I will not do it for you. But I gladly give you these hints.
The diagonals of this parallelogram are $\displaystyle a + b\;\& \,a - b$.
$\displaystyle \left( {a + b} \right) \cdot \left( {a - b} \right) = a \cdot a - b \cdot b = \left\| a \right\|^2 - \left\| b \right\|^2 $.
$\displaystyle \frac{1}{2} = \cos \left( {\frac{\pi }{3}} \right) = \frac{{p \cdot q}}{{\left\| p \right\|\left\| q \right\|}}$.
Now you can put this all together. Maybe someone here who does other people’s work can understand this question and give you a complete solution. But if you really want to understand you will do it for yourself.
1. I've made an exact drawing of the parallelogram. So you have the possibility to control your results.

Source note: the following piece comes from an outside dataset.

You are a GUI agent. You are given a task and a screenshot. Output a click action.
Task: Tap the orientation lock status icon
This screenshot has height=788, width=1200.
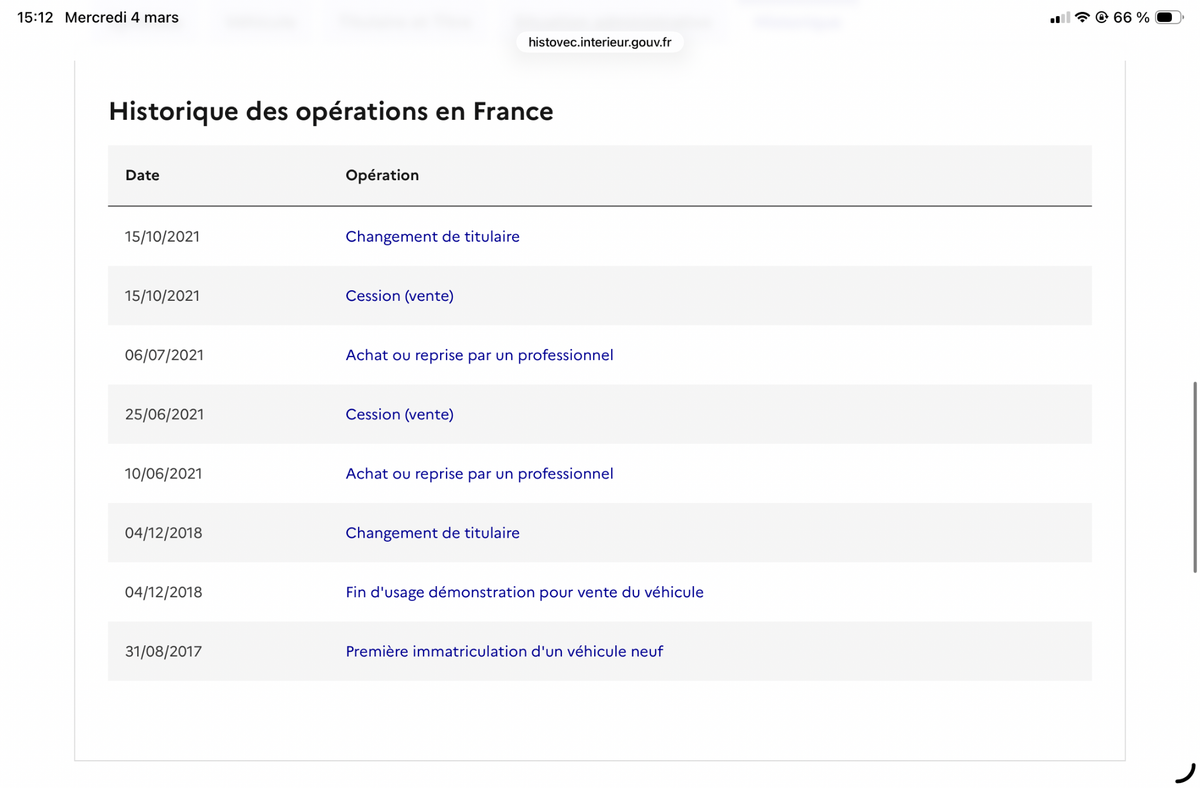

2. Maybe you can use the cosine rule to calculate the angle in question:
Let $\displaystyle \mu$ denote the angle included by the diagonals of the parallelogram. Then
$\displaystyle (|a|)^2 = (\frac12 |a+b|)^2 + (\frac12|a-b|)^2 - 2 \cdot \frac12 |a+b| \cdot \frac12 |a-b| \cdot \cos(\mu)$
Solve for $\displaystyle \cos(\mu)$ and afterwards determine the value of $\displaystyle \mu$.